Your answer should be the line that contains "People (780, 144)" and each line after it, restated word for word through the final line of the entries.
○ ○ ○ ○ ○
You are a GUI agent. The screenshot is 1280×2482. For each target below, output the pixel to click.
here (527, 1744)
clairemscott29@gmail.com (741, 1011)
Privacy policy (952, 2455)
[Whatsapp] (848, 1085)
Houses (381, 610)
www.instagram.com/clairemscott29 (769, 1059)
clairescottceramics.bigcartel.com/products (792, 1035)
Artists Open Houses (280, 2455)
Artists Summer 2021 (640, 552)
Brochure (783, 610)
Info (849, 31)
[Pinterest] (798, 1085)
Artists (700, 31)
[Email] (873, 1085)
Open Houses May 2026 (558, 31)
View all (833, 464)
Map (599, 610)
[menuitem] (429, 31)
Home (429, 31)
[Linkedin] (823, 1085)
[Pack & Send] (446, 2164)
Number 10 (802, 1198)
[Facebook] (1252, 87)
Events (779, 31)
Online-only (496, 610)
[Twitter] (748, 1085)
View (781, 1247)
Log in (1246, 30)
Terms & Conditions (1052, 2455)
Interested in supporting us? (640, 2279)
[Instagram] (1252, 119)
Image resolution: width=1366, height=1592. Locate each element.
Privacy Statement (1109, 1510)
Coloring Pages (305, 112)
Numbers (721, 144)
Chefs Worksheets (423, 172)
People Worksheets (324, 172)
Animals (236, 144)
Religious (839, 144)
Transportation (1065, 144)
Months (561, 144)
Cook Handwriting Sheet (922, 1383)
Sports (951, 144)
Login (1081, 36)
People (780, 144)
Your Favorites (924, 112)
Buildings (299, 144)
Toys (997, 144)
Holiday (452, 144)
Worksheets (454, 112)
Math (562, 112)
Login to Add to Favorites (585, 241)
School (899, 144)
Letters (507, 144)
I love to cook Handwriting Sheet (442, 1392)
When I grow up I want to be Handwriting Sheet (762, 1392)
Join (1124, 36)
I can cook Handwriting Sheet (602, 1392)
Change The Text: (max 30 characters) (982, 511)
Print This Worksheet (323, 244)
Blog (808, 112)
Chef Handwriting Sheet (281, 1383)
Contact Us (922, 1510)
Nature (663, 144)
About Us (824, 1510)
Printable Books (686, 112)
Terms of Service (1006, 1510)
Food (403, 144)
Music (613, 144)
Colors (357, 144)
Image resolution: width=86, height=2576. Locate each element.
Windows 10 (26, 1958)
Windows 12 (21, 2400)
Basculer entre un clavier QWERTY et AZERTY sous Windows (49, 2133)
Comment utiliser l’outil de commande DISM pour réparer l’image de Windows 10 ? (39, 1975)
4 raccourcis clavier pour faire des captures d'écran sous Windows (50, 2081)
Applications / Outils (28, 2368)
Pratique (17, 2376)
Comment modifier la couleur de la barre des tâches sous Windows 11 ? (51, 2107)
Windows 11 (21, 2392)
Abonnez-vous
○ ○ ○ ○ ○
Solution:
People (780, 144)
Your Favorites (924, 112)
Buildings (299, 144)
Toys (997, 144)
Holiday (452, 144)
Worksheets (454, 112)
Math (562, 112)
Login to Add to Favorites (585, 241)
School (899, 144)
Letters (507, 144)
I love to cook Handwriting Sheet (442, 1392)
When I grow up I want to be Handwriting Sheet (762, 1392)
Join (1124, 36)
I can cook Handwriting Sheet (602, 1392)
Change The Text: (max 30 characters) (982, 511)
Print This Worksheet (323, 244)
Blog (808, 112)
Chef Handwriting Sheet (281, 1383)
Contact Us (922, 1510)
Nature (663, 144)
About Us (824, 1510)
Printable Books (686, 112)
Terms of Service (1006, 1510)
Food (403, 144)
Music (613, 144)
Colors (357, 144)
Image resolution: width=86, height=2576. Locate each element.
Windows 10 (26, 1958)
Windows 12 (21, 2400)
Basculer entre un clavier QWERTY et AZERTY sous Windows (49, 2133)
Comment utiliser l’outil de commande DISM pour réparer l’image de Windows 10 ? (39, 1975)
4 raccourcis clavier pour faire des captures d'écran sous Windows (50, 2081)
Applications / Outils (28, 2368)
Pratique (17, 2376)
Comment modifier la couleur de la barre des tâches sous Windows 11 ? (51, 2107)
Windows 11 (21, 2392)
Abonnez-vous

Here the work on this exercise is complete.